### Task brief
In full and without deviation, write out the entries that follow.

Stored data entries:

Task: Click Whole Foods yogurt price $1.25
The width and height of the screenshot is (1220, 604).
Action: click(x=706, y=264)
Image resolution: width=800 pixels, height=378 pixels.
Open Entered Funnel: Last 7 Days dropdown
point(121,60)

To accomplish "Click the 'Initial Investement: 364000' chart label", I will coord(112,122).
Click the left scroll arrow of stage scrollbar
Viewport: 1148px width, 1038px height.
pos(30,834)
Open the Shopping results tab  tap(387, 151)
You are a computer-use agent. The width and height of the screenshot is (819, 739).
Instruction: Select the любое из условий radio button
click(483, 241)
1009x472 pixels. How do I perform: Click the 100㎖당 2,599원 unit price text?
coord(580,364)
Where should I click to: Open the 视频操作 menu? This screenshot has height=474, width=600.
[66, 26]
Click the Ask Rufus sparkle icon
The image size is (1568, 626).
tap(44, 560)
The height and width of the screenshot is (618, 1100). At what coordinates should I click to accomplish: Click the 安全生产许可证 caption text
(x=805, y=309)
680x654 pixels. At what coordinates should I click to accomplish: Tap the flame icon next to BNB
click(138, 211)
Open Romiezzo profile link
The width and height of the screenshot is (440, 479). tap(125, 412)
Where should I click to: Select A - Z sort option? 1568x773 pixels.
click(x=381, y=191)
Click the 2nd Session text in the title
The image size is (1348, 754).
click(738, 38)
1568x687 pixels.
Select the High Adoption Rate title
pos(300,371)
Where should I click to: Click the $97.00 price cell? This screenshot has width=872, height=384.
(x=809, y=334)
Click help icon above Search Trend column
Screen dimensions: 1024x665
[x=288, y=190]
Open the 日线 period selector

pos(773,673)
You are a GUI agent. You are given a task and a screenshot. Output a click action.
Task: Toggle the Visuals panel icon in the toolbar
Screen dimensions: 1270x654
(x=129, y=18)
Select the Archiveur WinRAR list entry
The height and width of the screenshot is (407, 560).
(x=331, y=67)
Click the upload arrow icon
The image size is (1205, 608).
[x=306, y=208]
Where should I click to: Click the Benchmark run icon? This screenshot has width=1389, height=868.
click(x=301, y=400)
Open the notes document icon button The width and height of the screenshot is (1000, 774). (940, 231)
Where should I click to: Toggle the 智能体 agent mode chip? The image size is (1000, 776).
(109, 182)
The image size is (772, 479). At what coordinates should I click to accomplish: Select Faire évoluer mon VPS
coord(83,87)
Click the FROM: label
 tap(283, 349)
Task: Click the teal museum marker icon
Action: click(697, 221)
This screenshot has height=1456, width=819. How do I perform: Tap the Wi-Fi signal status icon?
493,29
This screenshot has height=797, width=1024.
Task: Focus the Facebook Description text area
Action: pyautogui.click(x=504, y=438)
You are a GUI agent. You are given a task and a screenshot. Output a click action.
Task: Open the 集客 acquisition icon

### Solution to this task
Task: Click Whole Foods yogurt price $1.25
The width and height of the screenshot is (1220, 604).
Action: click(x=706, y=264)
Image resolution: width=800 pixels, height=378 pixels.
Open Entered Funnel: Last 7 Days dropdown
point(121,60)

To accomplish "Click the 'Initial Investement: 364000' chart label", I will coord(112,122).
Click the left scroll arrow of stage scrollbar
Viewport: 1148px width, 1038px height.
pos(30,834)
Open the Shopping results tab  tap(387, 151)
You are a computer-use agent. The width and height of the screenshot is (819, 739).
Instruction: Select the любое из условий radio button
click(483, 241)
1009x472 pixels. How do I perform: Click the 100㎖당 2,599원 unit price text?
coord(580,364)
Where should I click to: Open the 视频操作 menu? This screenshot has height=474, width=600.
[66, 26]
Click the Ask Rufus sparkle icon
The image size is (1568, 626).
tap(44, 560)
The height and width of the screenshot is (618, 1100). At what coordinates should I click to accomplish: Click the 安全生产许可证 caption text
(x=805, y=309)
680x654 pixels. At what coordinates should I click to accomplish: Tap the flame icon next to BNB
click(138, 211)
Open Romiezzo profile link
The width and height of the screenshot is (440, 479). tap(125, 412)
Where should I click to: Select A - Z sort option? 1568x773 pixels.
click(x=381, y=191)
Click the 2nd Session text in the title
The image size is (1348, 754).
click(738, 38)
1568x687 pixels.
Select the High Adoption Rate title
pos(300,371)
Where should I click to: Click the $97.00 price cell? This screenshot has width=872, height=384.
(x=809, y=334)
Click help icon above Search Trend column
Screen dimensions: 1024x665
[x=288, y=190]
Open the 日线 period selector

pos(773,673)
You are a GUI agent. You are given a task and a screenshot. Output a click action.
Task: Toggle the Visuals panel icon in the toolbar
Screen dimensions: 1270x654
(x=129, y=18)
Select the Archiveur WinRAR list entry
The height and width of the screenshot is (407, 560).
(x=331, y=67)
Click the upload arrow icon
The image size is (1205, 608).
[x=306, y=208]
Where should I click to: Click the Benchmark run icon? This screenshot has width=1389, height=868.
click(x=301, y=400)
Open the notes document icon button The width and height of the screenshot is (1000, 774). (940, 231)
Where should I click to: Toggle the 智能体 agent mode chip? The image size is (1000, 776).
(109, 182)
The image size is (772, 479). At what coordinates should I click to accomplish: Select Faire évoluer mon VPS
coord(83,87)
Click the FROM: label
 tap(283, 349)
Task: Click the teal museum marker icon
Action: click(697, 221)
This screenshot has height=1456, width=819. How do I perform: Tap the Wi-Fi signal status icon?
493,29
This screenshot has height=797, width=1024.
Task: Focus the Facebook Description text area
Action: pyautogui.click(x=504, y=438)
You are a GUI agent. You are given a task and a screenshot. Output a click action.
Task: Open the 集客 acquisition icon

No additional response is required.